Ignore elevated cardiac troponin in patients without a specific diagnosis at your own peril, cautions a new retrospective registry-based cohort study of more than 45,000 patients in the SWEDEHEART (Swedish Web-system for Enhancement and Development of Evidence-based care in Heart disease Evaluated According to Recommended Therapies) registry.
The study is published online Jan. 7, 2019 in the Journal of the American College of Cardiology.
Most patients included in the study had been hospitalized for chest pain with clinically suspected acute coronary syndrome (ACS). Fifteen percent of patients developed a major adverse event (MAE; mortality, ACS, heart failure, or stroke) during a median follow-up of 4.9 years. The risk for MAE was associated with higher cardiac troponin (cTn). The hazard ratio for highest assay-specific cTn tertile was 2.59.

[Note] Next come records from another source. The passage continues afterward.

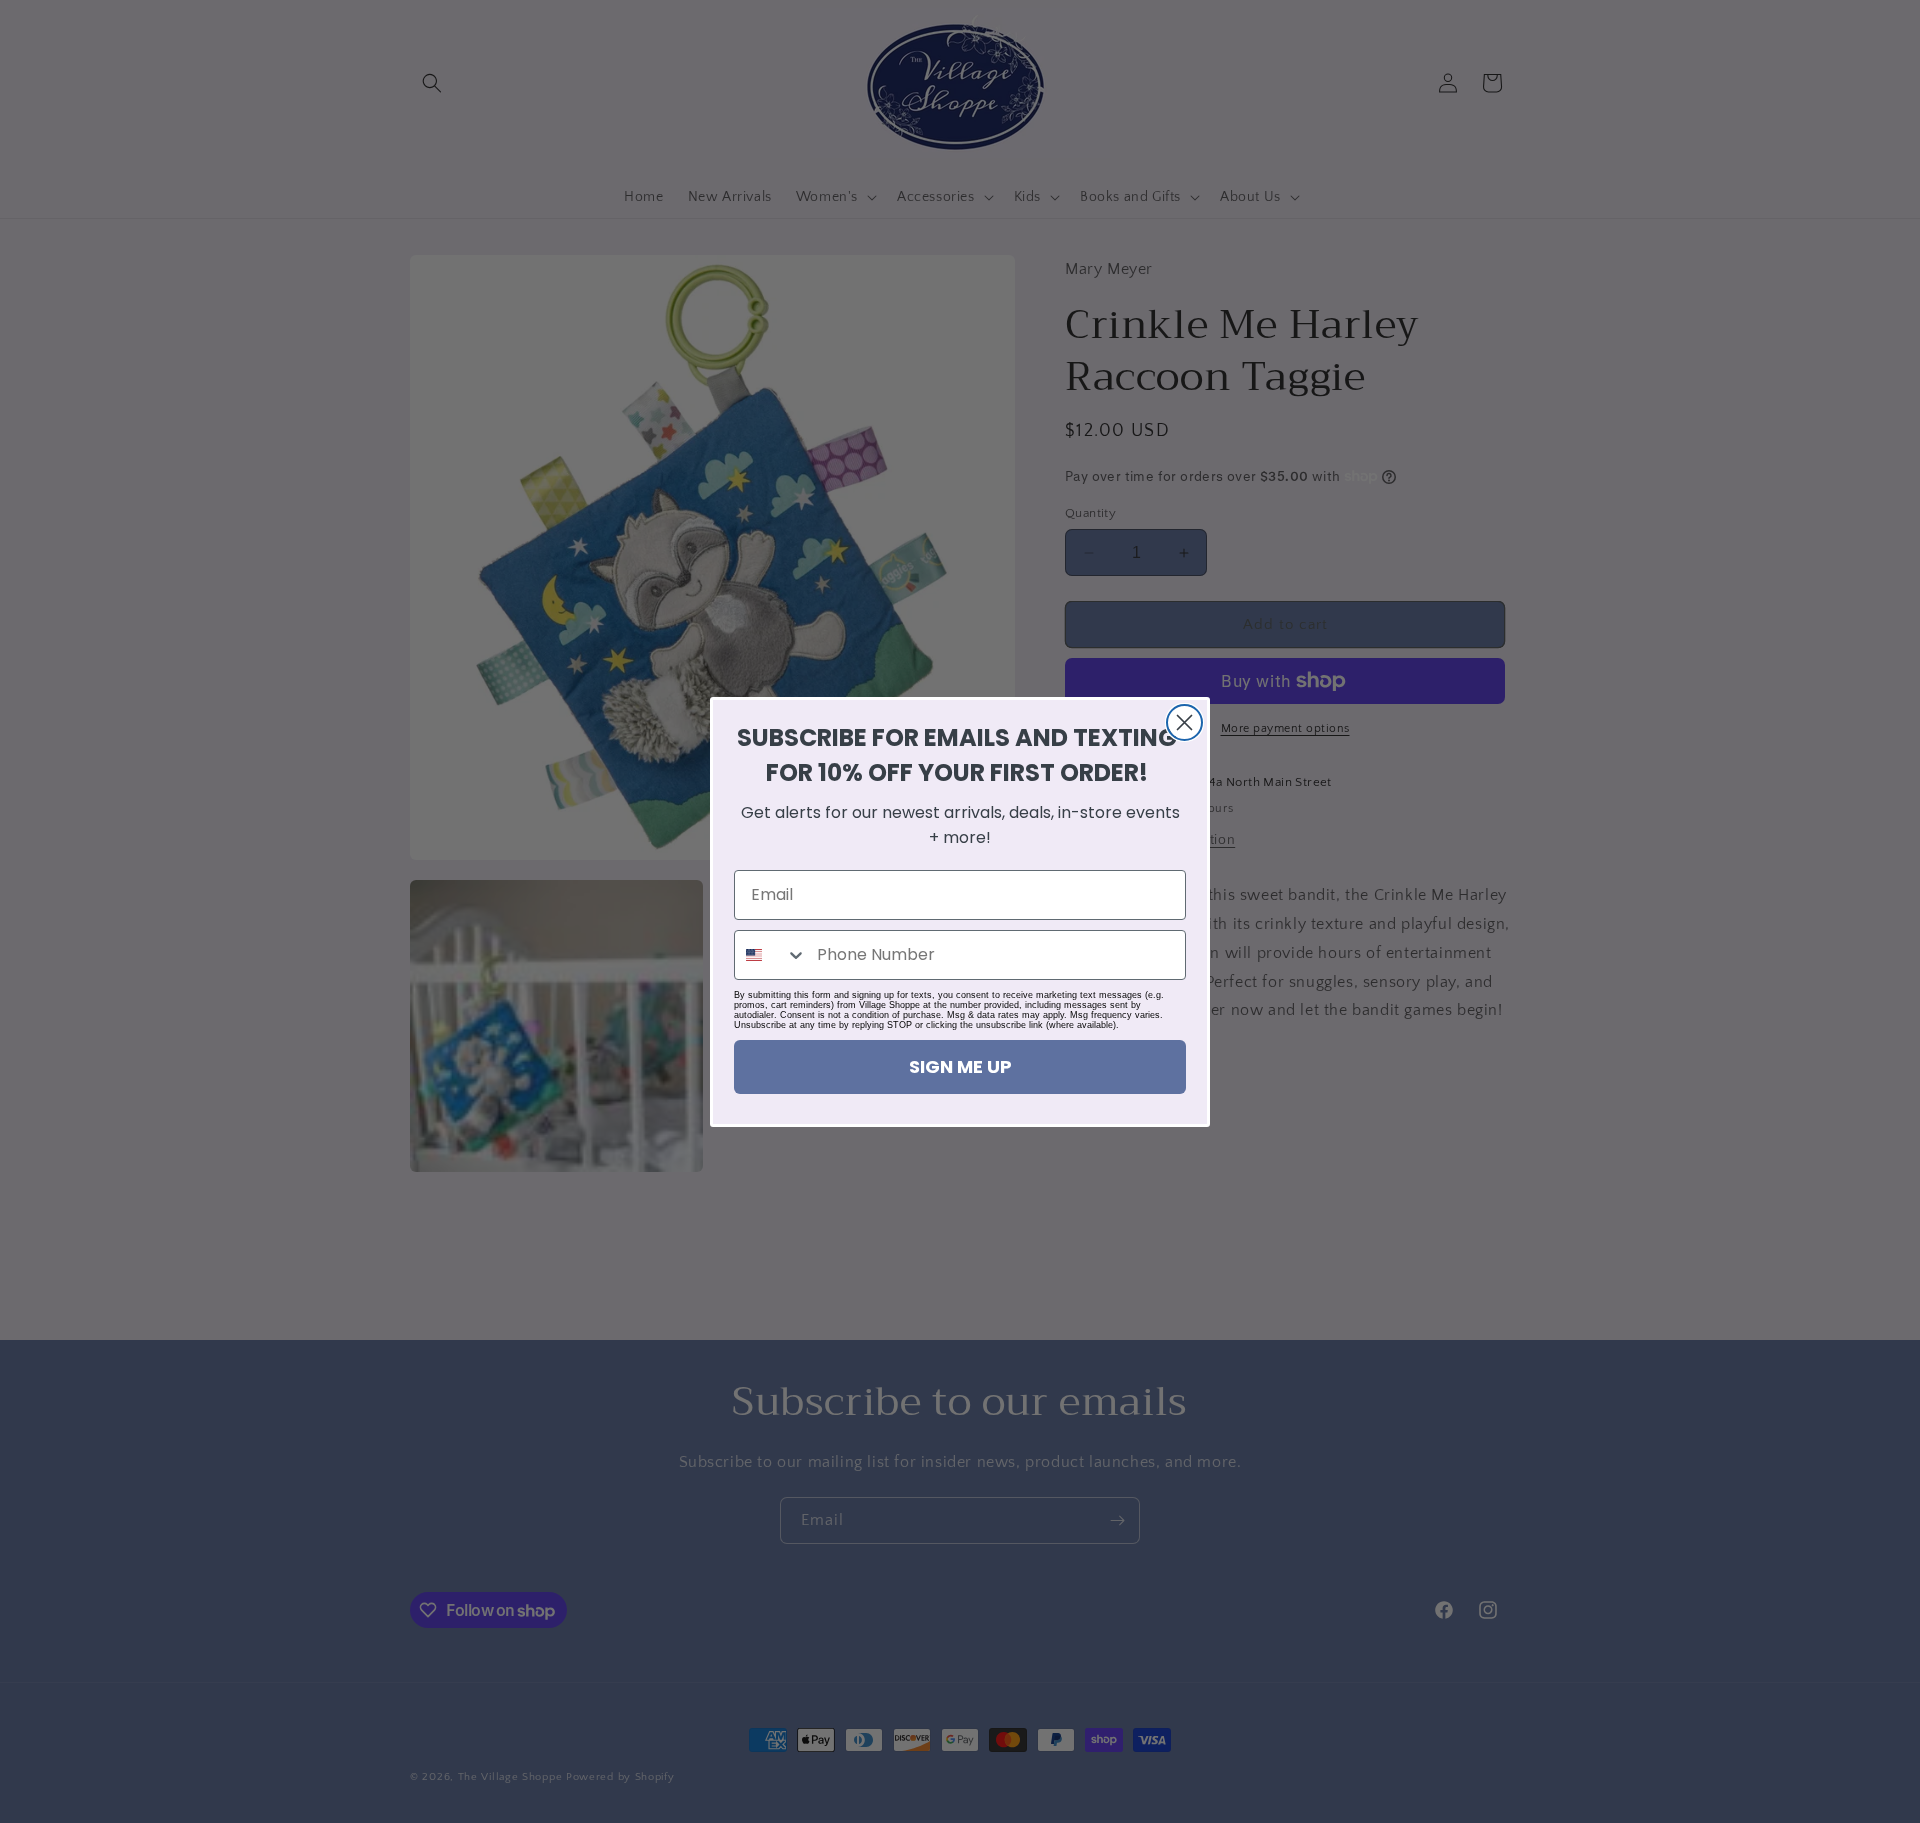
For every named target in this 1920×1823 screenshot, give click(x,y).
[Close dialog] (1184, 722)
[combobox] (771, 955)
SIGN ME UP (960, 1066)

Notably, in patients without cardiovascular comorbidities, renal dysfunction, left ventricular dysfunction, or significant coronary stenosis the hazard ratio was 3.57.
The study concluded that raised cardiac troponin is a predictor for an impending MAE even in patients with no evidence of coronary artery disease, heart failure, or kidney dysfunction and hence should not be ignored. It is not just enough to rule out an acute ischemic event.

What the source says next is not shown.